IF YOU HAVE an Acorn MIDI interface fitted you can play the samples via MIDI. I must confess I found this didn't work very well. At the time of writing, nobody could shed much light on why this might be, though both Acorn and Clares are looking into it...

You can also play the sample from the computer's keyboard without any problems.

Output defaults to the computer's internal speaker, although you can route it through the sampler board's line out socket and into an external amp and speakers. The quality is vastly improved (with a much-improved bass response) and altogether quite impressive, although I don't reckon it's going to give Akai any sleepless nights.

You can't toggle external play on permanently, it must be selected each time you want to play back; an action which requires a total of three mouse clicks and movement through two menus. This is annoying in the extreme. External playback ignores a repeat play setting - which is probably just as well because once it starts you can't stop it - a real shame, as it is much better to work with sound when it's playing through a good speaker.

You can save all of a sample or a marked section of it and you can save a song, too. You can also create a Module from a sample or song. This can be loaded into any Archy software which supports Modules (such as the Maestro music program which is supplied with RISC OS) allowing you to create and use sounds of your own in other programs.

There is a helpful tutorial section in the manual which leads you through the basic operation procedures. The rest of the manual explains the functions of the various menu options and altogether it's quite friendly.


SO WHAT CAN you do with Armadeus? Well, you can create samples and save them as sound Modules for use in other Archimedes music programs. The manual includes a short example of how you can play them from your own programs in basic.

If you are into "sound manipulation' you can produce rap and scratch "records' using the loop and song functions - there's a lot of power in them thar loops.

The home studio owner could have fun with it, although it really isn't a substitute for a "proper" sampler (but then it is about one tenth of the price).

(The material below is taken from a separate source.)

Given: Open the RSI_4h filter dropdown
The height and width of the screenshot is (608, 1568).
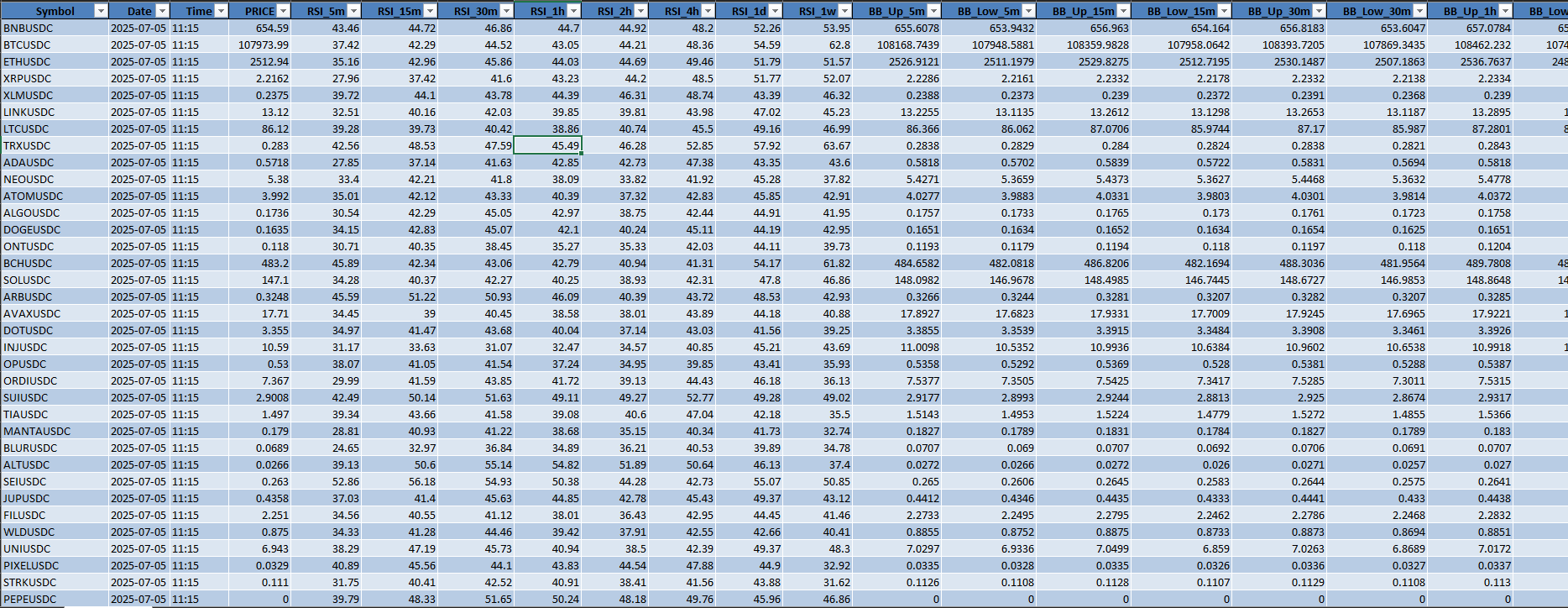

I can see educational establishments (schools, you know) having fun with it, too, especially as it's intrinsically easier to create music with someone else's bits and pieces (as our worthy Ed pointed out in November s editorial - see, someone reads it) than to create it all yourself.

In fact, I can see lots of people having fun with Armadeus. I had lots of fun with it! If you're in the market for a sampler for your Archimedes, Armadeus is one you've really got to see.

Prices Armadeus, £79.95; Armadeus software plus Sampler Podule, £149.95.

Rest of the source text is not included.